I left the force just four years short of my thirtieth anniversary, wondering what to do with the rest of my life. I felt both loss and exhilaration. I had to work and, in any case, I still felt fit and strong. The only incapacity I suffered was an inability to turn my head far to the right; I could put up with the stiffness and aches and pains.
Fortunately, I was still able to run the Doorsafe training alongside Martyn. We had become friends and I looked forward to those Tuesday night sessions. I started thinking, if I was going to train door staff then, for the sake of my personal credibility and to have an income, maybe I should become a doorman? I enrolled on one of the courses that I helped to run and, on completion, approached Martyn for a job at Security Leisure. He gave me work on the door of the newly opened Chicago Rock Cafe, a popular venue which was busy seven nights a week. 
Friday nights were always the busiest, full of lads’ nights out. You could guarantee anything from some rough and tumble at the lower end of the scale to an all-out mass brawl at the upper end. Justice was instant and, in my experience, dispensed more or less fairly. For example, if a group of lads became too boisterous and were asked to leave the premises, providing that they accepted with good grace and were contrite, then they would be escorted out in a dignified manner. However, if they kicked off or abused staff or patrons then they would be ‘bumped’ out unceremoniously and not invited back. I found the straightforward justice of the door refreshing compared to the official system perpetrated in the courts which seemed to me to have become a playground for lawyers to serve their own ends. 
I believe that anyone considering a career in the police or military should work at least six months of weekends on the door of a lively bar or nightclub. Door supervision is a much-maligned occupation, and yet it tests all of the qualities required for such careers: teamwork, resilience, strength of character, raw courage. All this aside, the camaraderie is second to none. I found myself really getting into the culture: it was an adrenaline-filled existence, never knowing what confrontational challenges you were about to face each time you started your shift. The psychology of the work particularly fascinated me. The general perception of a doorman is a big, thick-necked bruiser, dragging his knuckles on the floor. In truth, there were a substantial proportion of those. However physical stature didn’t always equate to being a successful door person. More women were coming into the business, bringing their own innate skills, and I came across any number of students working to pay their way through university: student doctors, nurses, moonlighting military personnel and people from every other job or profession you could think of. However, it was the ‘career bouncers’ who taught me the most; those who had seen it all and done it all.
I particularly remember completing a day’s training in Liverpool and being offered an evening’s work on the door of the world-famous Cavern Club, where the Beatles had first been discovered. It was not the original Cavern Club of the 60s as it turned out, but a rebuilt replica. Still, it was close enough to the real thing for me!
It was a Tuesday night and relatively quiet. The head doorman, Mick, was dressed as per the era, wearing black trousers and standard issue black bomber jacket. Only five foot eight tall and reasonably well-built, he stood with his hands plunged into the side pockets of his jacket and regaled me with tales of derring-do and funny incidents in only the way that Scousers can. After a couple of hours of admitting ‘nice’ people - mainly tourists doing the Beatles trail - I stiffened as a group of track-suited, chanting, drunken youths hove into sight. I adjusted myself subtly into a pre-dynamic stance.

Supplied data:

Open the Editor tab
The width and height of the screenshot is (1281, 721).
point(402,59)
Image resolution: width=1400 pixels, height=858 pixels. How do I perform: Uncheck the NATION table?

Tasks to perform:
**1)** Name the qualities that, according to the memoir passage about working as a doorman, door supervision tests.
**2)** Carry on the memoir passage about working as a doorman, starting right after its final sentence.

The answers:
**1)** teamwork, resilience, strength of character, raw courage

**2)**
‘We’ll fuck this lot off’, whispered Mick.
As they approached, all swagger and bravado, I was ready; my hands loose at my sides in a modified fighting stance, slightly to the rear of Mick’s right shoulder. In racing terminology, I was ‘on my marks’, balanced and ready to go.
Mick still had his hands deep in his bomber jacket pockets. He had moved his left foot forward and was in balance. The group of six young men stopped just in front of us and crowded around. The smell of beer on their breath assailed my nostrils. I kept quiet. ‘This is going to be interesting,’ I thought. ‘How’s he going to ‘fuck this lot off’ without a fight?’ They were clearly spoiling for one. The body language was up and blustering as they proceeded to test us. The tallest one, seemingly the group leader, leaned forward.
‘Let us in, mate,’ he said, smirking.
‘No trackies,’ was all Mick said as we stood blocking the entrance. 
‘Yoos two fucks gonna stop us?’ the tall one responded and started to point at Mick, jabbing his forefinger towards him. ‘Come on, Mick; do something,’ I muttered internally. Mick just stood there, hands in pockets.
‘Fuck off now before it’s too late’, he said in a clear, no-nosense voice. 
That was my ‘get-set’.
The tall one took a step forward, puffing his chest out. In an instant, Mick pulled his left hand out of his jacket pocket and thrust it forward, almost into the face of the advancing ‘tall one’. That was my ‘go’. I was just about to draw one off on the nearest tracksuit, when out of my peripheral vision I made out something in Mick’s left hand. His right hand was in a fist and at waist height. I reigned in my right-hander as the whole group focused on a tiny, fluffy teddy bear which Mick clutched in his left hand and was waving in their faces! They were thrown into complete confusion. After a few seconds the tall one said, ‘You’re fuckin’ mad you, let’s fuck off and leave these nutters alone’.
In a second they had turned on their heels and were laughing, gesturing and blowing kisses at us, but walking away. No one was hurt, there was no damage; the situation was resolved without a fight.
‘Mick, that was brilliant! Tell me, where did that come from?’ I enthused.
Mick showed me his secret weapon: a small, fluffy, brown, child’s teddy bear with one eye missing. He explained that in the build up to any set-to on the door, you focus on each other with intense eye contact. The teddy is a distraction from that because it’s so out of context in the situation. Your opponent has to take in and process information which is totally at odds with what’s going on. The usual outcome is what happened that night - he’ll walk away laughing at you. However, if he doesn’t laugh and walk away, his brain has still had to process the information - and this takes time. It may only be a fraction of a second, but in that time you can make a decision. You’ve ‘indexed’ him by measuring the distance to his chin by thrusting Teddy into his face. His jaw invariably goes slack as his brain tries to evaluate what’s in front of him - the ‘duh’ effect! So if required, you can now drop him with a right cross to the jaw.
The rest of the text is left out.